Overview of the Process for Obtaining the Data
The SEER-CAHPS linked data are available to outside investigators for research purposes. Although personal identifiers for all patient and medical care providers have been removed from the SEER-CAHPS data, there remains the remote risk of re-identification (given the large amount of data available). In light of the sensitive nature of the data, maintaining patient and provider confidentiality is a primary concern of the National Cancer Institute (NCI), SEER, and the Centers for Medicare and Medicaid Services (CMS). Therefore, the SEER-CAHPS data are not public use data files. Investigators are required to obtain approval in order to obtain the data. We strongly recommend that investigators schedule a phone call with the SEER-CAHPS team after submitting their draft proposal.

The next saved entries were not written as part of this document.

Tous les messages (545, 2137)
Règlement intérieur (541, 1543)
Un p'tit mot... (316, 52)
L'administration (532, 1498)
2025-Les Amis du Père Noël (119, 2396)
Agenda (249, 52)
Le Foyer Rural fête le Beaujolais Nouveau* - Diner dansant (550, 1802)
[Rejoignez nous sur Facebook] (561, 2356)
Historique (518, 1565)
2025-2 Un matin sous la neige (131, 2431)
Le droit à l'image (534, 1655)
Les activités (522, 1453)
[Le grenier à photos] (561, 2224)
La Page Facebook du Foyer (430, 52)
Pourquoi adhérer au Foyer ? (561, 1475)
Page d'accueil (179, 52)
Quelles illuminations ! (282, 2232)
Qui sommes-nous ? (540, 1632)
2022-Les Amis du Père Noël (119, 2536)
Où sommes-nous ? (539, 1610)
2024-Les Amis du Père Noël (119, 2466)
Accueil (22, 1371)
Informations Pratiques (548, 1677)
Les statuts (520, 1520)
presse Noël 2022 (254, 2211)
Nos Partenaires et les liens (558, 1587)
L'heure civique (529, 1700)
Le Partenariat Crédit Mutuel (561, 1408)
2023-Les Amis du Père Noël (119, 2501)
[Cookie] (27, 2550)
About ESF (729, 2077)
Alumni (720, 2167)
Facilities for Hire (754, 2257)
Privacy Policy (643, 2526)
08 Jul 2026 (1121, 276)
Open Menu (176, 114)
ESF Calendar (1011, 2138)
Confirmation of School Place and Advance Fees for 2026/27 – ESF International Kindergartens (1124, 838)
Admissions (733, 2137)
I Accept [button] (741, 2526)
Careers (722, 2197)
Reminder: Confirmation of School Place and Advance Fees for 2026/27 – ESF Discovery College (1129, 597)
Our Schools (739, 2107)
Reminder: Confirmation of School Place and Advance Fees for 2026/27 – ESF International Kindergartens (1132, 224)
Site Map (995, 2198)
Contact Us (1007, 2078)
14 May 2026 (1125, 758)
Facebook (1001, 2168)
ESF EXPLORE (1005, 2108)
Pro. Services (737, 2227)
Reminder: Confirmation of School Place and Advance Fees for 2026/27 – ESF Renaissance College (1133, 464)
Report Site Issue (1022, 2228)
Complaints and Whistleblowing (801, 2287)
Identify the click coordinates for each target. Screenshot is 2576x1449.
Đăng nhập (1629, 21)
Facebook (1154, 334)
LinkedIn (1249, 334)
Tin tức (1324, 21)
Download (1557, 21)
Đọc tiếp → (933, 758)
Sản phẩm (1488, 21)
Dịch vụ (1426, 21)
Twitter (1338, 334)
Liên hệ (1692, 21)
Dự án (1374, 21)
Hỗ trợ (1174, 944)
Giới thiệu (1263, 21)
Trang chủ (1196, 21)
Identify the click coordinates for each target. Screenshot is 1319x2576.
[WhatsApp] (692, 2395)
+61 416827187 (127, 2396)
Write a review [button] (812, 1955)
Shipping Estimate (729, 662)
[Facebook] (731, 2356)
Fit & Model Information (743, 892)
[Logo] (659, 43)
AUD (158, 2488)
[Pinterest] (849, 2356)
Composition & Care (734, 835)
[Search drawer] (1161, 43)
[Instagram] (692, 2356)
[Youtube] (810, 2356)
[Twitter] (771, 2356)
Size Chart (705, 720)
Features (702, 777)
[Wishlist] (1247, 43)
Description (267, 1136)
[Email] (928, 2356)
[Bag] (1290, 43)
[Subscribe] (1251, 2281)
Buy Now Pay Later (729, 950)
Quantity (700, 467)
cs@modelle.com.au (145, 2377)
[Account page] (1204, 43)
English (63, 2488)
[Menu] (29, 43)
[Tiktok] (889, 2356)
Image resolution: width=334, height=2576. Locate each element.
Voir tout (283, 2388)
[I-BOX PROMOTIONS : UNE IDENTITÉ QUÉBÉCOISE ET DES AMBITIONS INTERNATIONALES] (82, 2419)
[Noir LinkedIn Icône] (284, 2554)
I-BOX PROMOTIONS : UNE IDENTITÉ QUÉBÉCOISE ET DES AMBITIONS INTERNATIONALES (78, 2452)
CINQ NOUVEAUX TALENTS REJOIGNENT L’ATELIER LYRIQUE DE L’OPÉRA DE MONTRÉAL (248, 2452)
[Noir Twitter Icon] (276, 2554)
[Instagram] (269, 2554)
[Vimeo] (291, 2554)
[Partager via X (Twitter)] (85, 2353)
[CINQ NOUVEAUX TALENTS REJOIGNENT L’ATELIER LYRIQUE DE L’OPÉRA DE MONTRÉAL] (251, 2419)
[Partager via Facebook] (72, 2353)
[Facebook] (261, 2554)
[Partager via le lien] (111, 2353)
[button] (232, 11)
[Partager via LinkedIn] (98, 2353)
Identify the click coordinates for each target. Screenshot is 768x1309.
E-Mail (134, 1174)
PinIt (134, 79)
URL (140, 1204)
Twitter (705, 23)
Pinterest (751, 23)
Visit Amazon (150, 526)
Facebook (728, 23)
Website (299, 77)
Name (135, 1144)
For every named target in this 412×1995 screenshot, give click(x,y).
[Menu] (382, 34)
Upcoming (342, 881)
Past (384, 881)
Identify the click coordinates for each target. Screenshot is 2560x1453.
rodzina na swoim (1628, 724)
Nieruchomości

The primary purpose of the approval process is not to critique the methodology or merits of proposed projects, but to ensure the confidentiality of the patients and providers in SEER areas. However, reviewers from NCI and SEER may comment and/or base review decisions on aspects of the research plan that may affect project feasibility and scientific rigor. NCI will work with investigators requesting data files to balance their research needs with those of the individuals and institutions included in the data. Multiple requests to use SEER-CAHPS data may be received and the approval process should not be understood as a guarantee to prevent overlapping research aims. Reviewers intend to be good stewards of the data and will make efforts to notify investigators when this may be the case.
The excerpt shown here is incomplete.